In respect of Coza, Van Heerden said the high-quality ore resource, which consists of the Jenkins, Driehoekspan and Doornpan mines located close to Afrimat’s Demaneng iron ore mine in the Northern Cape, would give Afrimat the ability to leverage resources due to the proximity to Demaneng.
It would also potentially allow for a local product supply agreement to ArcelorMittal – Demaneng iron ore mine is solely focused on the export market. He said some “exciting opportunities” in the industrial minerals division were being assessed.

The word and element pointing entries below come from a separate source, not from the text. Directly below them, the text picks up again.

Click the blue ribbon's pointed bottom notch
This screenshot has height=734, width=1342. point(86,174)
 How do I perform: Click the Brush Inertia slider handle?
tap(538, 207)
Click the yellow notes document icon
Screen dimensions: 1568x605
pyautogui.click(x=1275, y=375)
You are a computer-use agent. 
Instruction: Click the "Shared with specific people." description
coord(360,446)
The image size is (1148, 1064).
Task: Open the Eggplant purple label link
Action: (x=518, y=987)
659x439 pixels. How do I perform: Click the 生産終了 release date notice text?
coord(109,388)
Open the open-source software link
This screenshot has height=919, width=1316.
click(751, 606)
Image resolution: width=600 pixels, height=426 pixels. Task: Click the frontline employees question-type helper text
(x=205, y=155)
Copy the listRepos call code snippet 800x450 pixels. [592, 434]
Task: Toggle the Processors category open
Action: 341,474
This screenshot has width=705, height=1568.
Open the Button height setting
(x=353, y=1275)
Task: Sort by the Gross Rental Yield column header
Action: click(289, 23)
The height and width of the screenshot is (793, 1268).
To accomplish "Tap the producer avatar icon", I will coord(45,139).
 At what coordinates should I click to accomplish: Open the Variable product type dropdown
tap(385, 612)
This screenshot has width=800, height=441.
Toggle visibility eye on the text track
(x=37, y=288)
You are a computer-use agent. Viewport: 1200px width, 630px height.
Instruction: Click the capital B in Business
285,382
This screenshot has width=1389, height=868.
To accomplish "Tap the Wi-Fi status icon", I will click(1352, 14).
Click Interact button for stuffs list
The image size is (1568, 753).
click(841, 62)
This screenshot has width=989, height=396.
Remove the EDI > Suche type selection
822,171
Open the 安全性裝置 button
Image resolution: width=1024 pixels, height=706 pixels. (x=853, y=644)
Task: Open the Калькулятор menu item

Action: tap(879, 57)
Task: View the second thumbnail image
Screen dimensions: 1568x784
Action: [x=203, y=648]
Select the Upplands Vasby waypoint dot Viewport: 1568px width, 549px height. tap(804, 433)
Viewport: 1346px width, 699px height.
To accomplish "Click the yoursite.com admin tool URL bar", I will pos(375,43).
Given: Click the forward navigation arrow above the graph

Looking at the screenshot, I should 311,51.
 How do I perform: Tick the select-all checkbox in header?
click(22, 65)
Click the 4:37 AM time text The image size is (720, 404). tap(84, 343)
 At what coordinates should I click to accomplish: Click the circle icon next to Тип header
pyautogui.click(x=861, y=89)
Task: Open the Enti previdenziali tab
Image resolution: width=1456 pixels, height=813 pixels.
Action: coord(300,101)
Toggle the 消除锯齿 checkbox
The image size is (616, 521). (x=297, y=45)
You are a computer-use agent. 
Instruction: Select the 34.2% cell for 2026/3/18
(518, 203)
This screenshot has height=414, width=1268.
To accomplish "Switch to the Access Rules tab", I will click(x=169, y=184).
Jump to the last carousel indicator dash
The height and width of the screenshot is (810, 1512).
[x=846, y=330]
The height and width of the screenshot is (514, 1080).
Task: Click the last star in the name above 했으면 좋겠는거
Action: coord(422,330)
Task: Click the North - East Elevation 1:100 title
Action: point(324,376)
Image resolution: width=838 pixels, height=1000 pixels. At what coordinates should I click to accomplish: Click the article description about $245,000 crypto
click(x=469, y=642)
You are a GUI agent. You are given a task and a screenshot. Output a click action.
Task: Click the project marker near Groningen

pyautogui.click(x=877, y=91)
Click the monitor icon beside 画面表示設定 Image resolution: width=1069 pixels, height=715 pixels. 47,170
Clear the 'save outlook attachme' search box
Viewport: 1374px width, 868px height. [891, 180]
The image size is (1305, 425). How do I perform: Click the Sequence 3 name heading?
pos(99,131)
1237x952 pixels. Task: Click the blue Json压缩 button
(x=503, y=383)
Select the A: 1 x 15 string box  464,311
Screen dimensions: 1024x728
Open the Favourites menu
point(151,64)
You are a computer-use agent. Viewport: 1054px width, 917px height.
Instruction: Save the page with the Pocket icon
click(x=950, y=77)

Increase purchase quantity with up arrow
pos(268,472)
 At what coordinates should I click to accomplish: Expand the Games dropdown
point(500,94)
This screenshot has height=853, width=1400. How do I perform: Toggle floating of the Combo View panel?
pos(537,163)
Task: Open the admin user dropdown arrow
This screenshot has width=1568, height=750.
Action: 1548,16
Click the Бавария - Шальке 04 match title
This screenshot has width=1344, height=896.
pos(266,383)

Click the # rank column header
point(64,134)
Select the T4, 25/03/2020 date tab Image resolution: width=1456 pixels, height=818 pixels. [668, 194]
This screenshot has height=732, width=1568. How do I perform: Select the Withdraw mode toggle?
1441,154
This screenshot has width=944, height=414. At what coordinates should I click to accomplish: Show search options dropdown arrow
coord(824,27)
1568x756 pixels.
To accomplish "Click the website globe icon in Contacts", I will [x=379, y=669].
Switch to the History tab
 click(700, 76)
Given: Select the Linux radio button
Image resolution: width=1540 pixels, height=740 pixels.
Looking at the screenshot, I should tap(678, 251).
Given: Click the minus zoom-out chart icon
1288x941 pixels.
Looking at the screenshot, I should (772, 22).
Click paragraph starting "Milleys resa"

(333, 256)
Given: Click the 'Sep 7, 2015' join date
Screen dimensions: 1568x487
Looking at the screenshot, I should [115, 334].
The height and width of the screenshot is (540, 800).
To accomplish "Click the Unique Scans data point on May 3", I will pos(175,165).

All operations had recovered from the Covid-19 impact and returned to profitability before August 2020.
The Bulk Commodities segment, consisting of Demaneng iron ore mine, delivered growth of 135.8percent in operating profit to R325.8m, largely due to favourable iron ore pricing.
Industrial Minerals businesses delivered satisfactorily results, but operating profit fell 60.6percent to R24.6m from R62.4m due to the impact of the lockdown.
The Construction Materials saw no revenue in April, as well as limited revenue during May and June 2020, hence a 97.7percent decrease in operating profit to R2.8m. The segment, however, recovered post the hard-lockdown levels and was back to pre-lockdown monthly sales levels.
The group said it was poised to deliver a strong performance in the second half of the year. The share price increased 2.16 percent to R35.50 yesterday morning on the JSE, closing the day at R35.40.